▸ **DIRECTIVE**
Recast every line of the material below as a JSON list of strings, one string per line, leaving out blank lines.

▸ **SUPPLIED DATA**

────────────────

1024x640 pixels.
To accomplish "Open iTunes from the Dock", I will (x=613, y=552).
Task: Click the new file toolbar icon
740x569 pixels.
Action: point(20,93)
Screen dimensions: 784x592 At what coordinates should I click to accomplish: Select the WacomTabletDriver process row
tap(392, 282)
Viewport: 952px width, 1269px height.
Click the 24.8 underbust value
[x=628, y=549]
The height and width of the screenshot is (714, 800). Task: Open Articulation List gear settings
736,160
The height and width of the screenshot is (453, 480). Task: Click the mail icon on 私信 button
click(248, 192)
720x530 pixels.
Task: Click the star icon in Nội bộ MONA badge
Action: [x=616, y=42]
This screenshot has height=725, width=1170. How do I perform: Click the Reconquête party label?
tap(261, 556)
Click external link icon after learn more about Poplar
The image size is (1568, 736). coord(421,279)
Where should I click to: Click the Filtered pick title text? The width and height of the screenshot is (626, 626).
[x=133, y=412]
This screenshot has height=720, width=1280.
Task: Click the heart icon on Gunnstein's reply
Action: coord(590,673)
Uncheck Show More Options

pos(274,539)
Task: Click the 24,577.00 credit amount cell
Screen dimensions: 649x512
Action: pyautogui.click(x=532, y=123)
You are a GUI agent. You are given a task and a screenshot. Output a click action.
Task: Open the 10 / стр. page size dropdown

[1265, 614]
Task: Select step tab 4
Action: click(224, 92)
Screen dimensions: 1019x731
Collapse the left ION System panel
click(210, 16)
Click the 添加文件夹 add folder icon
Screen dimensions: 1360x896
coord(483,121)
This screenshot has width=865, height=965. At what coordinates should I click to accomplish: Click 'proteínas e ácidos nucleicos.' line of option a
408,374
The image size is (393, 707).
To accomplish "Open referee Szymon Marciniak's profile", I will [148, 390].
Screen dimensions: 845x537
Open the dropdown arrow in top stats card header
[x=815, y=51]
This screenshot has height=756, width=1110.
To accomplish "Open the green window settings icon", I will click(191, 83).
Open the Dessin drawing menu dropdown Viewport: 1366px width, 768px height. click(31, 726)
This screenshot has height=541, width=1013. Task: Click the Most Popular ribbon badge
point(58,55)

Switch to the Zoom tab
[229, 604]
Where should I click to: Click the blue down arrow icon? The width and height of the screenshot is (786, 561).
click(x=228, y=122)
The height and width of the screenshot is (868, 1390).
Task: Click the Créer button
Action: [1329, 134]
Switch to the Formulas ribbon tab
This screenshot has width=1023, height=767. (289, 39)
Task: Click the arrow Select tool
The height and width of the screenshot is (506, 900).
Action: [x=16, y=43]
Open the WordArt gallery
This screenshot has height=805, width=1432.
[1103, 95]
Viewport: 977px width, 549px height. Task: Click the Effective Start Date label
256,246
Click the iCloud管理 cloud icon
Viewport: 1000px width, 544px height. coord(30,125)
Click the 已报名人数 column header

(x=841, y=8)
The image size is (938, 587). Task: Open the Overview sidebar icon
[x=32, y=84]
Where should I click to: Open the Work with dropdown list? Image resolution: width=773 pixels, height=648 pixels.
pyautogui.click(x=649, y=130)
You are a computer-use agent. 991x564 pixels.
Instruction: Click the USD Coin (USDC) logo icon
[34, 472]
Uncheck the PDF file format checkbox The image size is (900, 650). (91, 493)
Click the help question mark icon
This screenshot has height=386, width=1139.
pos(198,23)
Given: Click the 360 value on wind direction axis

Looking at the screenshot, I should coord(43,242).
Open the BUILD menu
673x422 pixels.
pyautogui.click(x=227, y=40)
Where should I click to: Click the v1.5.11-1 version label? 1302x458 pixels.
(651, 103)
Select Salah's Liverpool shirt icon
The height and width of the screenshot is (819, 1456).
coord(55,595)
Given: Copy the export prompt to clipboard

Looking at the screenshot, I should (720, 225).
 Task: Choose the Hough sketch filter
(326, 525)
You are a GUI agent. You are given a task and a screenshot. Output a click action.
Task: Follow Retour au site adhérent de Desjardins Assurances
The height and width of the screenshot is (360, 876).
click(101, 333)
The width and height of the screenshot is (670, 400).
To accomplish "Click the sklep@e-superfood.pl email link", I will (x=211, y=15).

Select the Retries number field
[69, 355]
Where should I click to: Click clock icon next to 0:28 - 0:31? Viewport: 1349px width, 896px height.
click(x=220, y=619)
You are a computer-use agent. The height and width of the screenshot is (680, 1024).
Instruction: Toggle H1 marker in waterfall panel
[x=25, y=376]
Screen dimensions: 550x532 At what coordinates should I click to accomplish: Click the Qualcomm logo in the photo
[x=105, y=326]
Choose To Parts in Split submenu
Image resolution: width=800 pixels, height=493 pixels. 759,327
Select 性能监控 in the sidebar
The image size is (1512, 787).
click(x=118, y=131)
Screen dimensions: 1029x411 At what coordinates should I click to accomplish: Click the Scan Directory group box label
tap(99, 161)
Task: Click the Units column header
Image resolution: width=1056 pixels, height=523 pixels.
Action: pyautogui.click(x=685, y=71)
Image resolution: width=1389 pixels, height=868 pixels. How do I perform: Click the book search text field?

────────────────

▸ **SOLVED PROBLEM**
[
  "1024x640 pixels.",
  "To accomplish \"Open iTunes from the Dock\", I will (x=613, y=552).",
  "Task: Click the new file toolbar icon",
  "740x569 pixels.",
  "Action: point(20,93)",
  "Screen dimensions: 784x592 At what coordinates should I click to accomplish: Select the WacomTabletDriver process row",
  "tap(392, 282)",
  "Viewport: 952px width, 1269px height.",
  "Click the 24.8 underbust value",
  "[x=628, y=549]",
  "The height and width of the screenshot is (714, 800). Task: Open Articulation List gear settings",
  "736,160",
  "The height and width of the screenshot is (453, 480). Task: Click the mail icon on 私信 button",
  "click(248, 192)",
  "720x530 pixels.",
  "Task: Click the star icon in Nội bộ MONA badge",
  "Action: [x=616, y=42]",
  "This screenshot has height=725, width=1170. How do I perform: Click the Reconquête party label?",
  "tap(261, 556)",
  "Click external link icon after learn more about Poplar",
  "The image size is (1568, 736). coord(421,279)",
  "Where should I click to: Click the Filtered pick title text? The width and height of the screenshot is (626, 626).",
  "[x=133, y=412]",
  "This screenshot has height=720, width=1280.",
  "Task: Click the heart icon on Gunnstein's reply",
  "Action: coord(590,673)",
  "Uncheck Show More Options",
  "pos(274,539)",
  "Task: Click the 24,577.00 credit amount cell",
  "Screen dimensions: 649x512",
  "Action: pyautogui.click(x=532, y=123)",
  "You are a GUI agent. You are given a task and a screenshot. Output a click action.",
  "Task: Open the 10 / стр. page size dropdown",
  "[1265, 614]",
  "Task: Select step tab 4",
  "Action: click(224, 92)",
  "Screen dimensions: 1019x731",
  "Collapse the left ION System panel",
  "click(210, 16)",
  "Click the 添加文件夹 add folder icon",
  "Screen dimensions: 1360x896",
  "coord(483,121)",
  "This screenshot has width=865, height=965. At what coordinates should I click to accomplish: Click 'proteínas e ácidos nucleicos.' line of option a",
  "408,374",
  "The image size is (393, 707).",
  "To accomplish \"Open referee Szymon Marciniak's profile\", I will [148, 390].",
  "Screen dimensions: 845x537",
  "Open the dropdown arrow in top stats card header",
  "[x=815, y=51]",
  "This screenshot has height=756, width=1110.",
  "To accomplish \"Open the green window settings icon\", I will click(191, 83).",
  "Open the Dessin drawing menu dropdown Viewport: 1366px width, 768px height. click(31, 726)",
  "This screenshot has height=541, width=1013. Task: Click the Most Popular ribbon badge",
  "point(58,55)",
  "Switch to the Zoom tab",
  "[229, 604]",
  "Where should I click to: Click the blue down arrow icon? The width and height of the screenshot is (786, 561).",
  "click(x=228, y=122)",
  "The height and width of the screenshot is (868, 1390).",
  "Task: Click the Créer button",
  "Action: [1329, 134]",
  "Switch to the Formulas ribbon tab",
  "This screenshot has width=1023, height=767. (289, 39)",
  "Task: Click the arrow Select tool",
  "The height and width of the screenshot is (506, 900).",
  "Action: [x=16, y=43]",
  "Open the WordArt gallery",
  "This screenshot has height=805, width=1432.",
  "[1103, 95]",
  "Viewport: 977px width, 549px height. Task: Click the Effective Start Date label",
  "256,246",
  "Click the iCloud管理 cloud icon",
  "Viewport: 1000px width, 544px height. coord(30,125)",
  "Click the 已报名人数 column header",
  "(x=841, y=8)",
  "The image size is (938, 587). Task: Open the Overview sidebar icon",
  "[x=32, y=84]",
  "Where should I click to: Open the Work with dropdown list? Image resolution: width=773 pixels, height=648 pixels.",
  "pyautogui.click(x=649, y=130)",
  "You are a computer-use agent. 991x564 pixels.",
  "Instruction: Click the USD Coin (USDC) logo icon",
  "[34, 472]",
  "Uncheck the PDF file format checkbox The image size is (900, 650). (91, 493)",
  "Click the help question mark icon",
  "This screenshot has height=386, width=1139.",
  "pos(198,23)",
  "Given: Click the 360 value on wind direction axis",
  "Looking at the screenshot, I should coord(43,242).",
  "Open the BUILD menu",
  "673x422 pixels.",
  "pyautogui.click(x=227, y=40)",
  "Where should I click to: Click the v1.5.11-1 version label? 1302x458 pixels.",
  "(651, 103)",
  "Select Salah's Liverpool shirt icon",
  "The height and width of the screenshot is (819, 1456).",
  "coord(55,595)",
  "Given: Copy the export prompt to clipboard",
  "Looking at the screenshot, I should (720, 225).",
  " Task: Choose the Hough sketch filter",
  "(326, 525)",
  "You are a GUI agent. You are given a task and a screenshot. Output a click action.",
  "Task: Follow Retour au site adhérent de Desjardins Assurances",
  "The height and width of the screenshot is (360, 876).",
  "click(101, 333)",
  "The width and height of the screenshot is (670, 400).",
  "To accomplish \"Click the sklep@e-superfood.pl email link\", I will (x=211, y=15).",
  "Select the Retries number field",
  "[69, 355]",
  "Where should I click to: Click clock icon next to 0:28 - 0:31? Viewport: 1349px width, 896px height.",
  "click(x=220, y=619)",
  "You are a computer-use agent. The height and width of the screenshot is (680, 1024).",
  "Instruction: Toggle H1 marker in waterfall panel",
  "[x=25, y=376]",
  "Screen dimensions: 550x532 At what coordinates should I click to accomplish: Click the Qualcomm logo in the photo",
  "[x=105, y=326]",
  "Choose To Parts in Split submenu",
  "Image resolution: width=800 pixels, height=493 pixels. 759,327",
  "Select 性能监控 in the sidebar",
  "The image size is (1512, 787).",
  "click(x=118, y=131)",
  "Screen dimensions: 1029x411 At what coordinates should I click to accomplish: Click the Scan Directory group box label",
  "tap(99, 161)",
  "Task: Click the Units column header",
  "Image resolution: width=1056 pixels, height=523 pixels.",
  "Action: pyautogui.click(x=685, y=71)",
  "Image resolution: width=1389 pixels, height=868 pixels. How do I perform: Click the book search text field?"
]